> [Description of the task]:
Provide the entries once more, identical in every word.

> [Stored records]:
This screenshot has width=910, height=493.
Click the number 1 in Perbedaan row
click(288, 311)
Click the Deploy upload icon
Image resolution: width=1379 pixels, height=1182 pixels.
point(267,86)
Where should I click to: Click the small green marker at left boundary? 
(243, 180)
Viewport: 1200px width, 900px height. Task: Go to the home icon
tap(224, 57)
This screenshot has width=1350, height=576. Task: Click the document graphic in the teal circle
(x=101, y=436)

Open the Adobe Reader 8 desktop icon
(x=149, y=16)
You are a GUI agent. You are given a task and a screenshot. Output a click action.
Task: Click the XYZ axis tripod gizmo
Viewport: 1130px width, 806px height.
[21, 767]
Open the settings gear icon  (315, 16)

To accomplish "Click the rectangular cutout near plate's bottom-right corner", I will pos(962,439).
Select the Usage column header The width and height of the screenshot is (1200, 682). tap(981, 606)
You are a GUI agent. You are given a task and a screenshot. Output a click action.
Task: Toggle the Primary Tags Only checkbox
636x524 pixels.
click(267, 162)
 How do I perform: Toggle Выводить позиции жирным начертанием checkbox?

> [Expected answer]:
This screenshot has width=910, height=493.
Click the number 1 in Perbedaan row
click(288, 311)
Click the Deploy upload icon
Image resolution: width=1379 pixels, height=1182 pixels.
point(267,86)
Where should I click to: Click the small green marker at left boundary? 
(243, 180)
Viewport: 1200px width, 900px height. Task: Go to the home icon
tap(224, 57)
This screenshot has width=1350, height=576. Task: Click the document graphic in the teal circle
(x=101, y=436)

Open the Adobe Reader 8 desktop icon
(x=149, y=16)
You are a GUI agent. You are given a task and a screenshot. Output a click action.
Task: Click the XYZ axis tripod gizmo
Viewport: 1130px width, 806px height.
[21, 767]
Open the settings gear icon  (315, 16)

To accomplish "Click the rectangular cutout near plate's bottom-right corner", I will pos(962,439).
Select the Usage column header The width and height of the screenshot is (1200, 682). tap(981, 606)
You are a GUI agent. You are given a task and a screenshot. Output a click action.
Task: Toggle the Primary Tags Only checkbox
636x524 pixels.
click(267, 162)
 How do I perform: Toggle Выводить позиции жирным начертанием checkbox?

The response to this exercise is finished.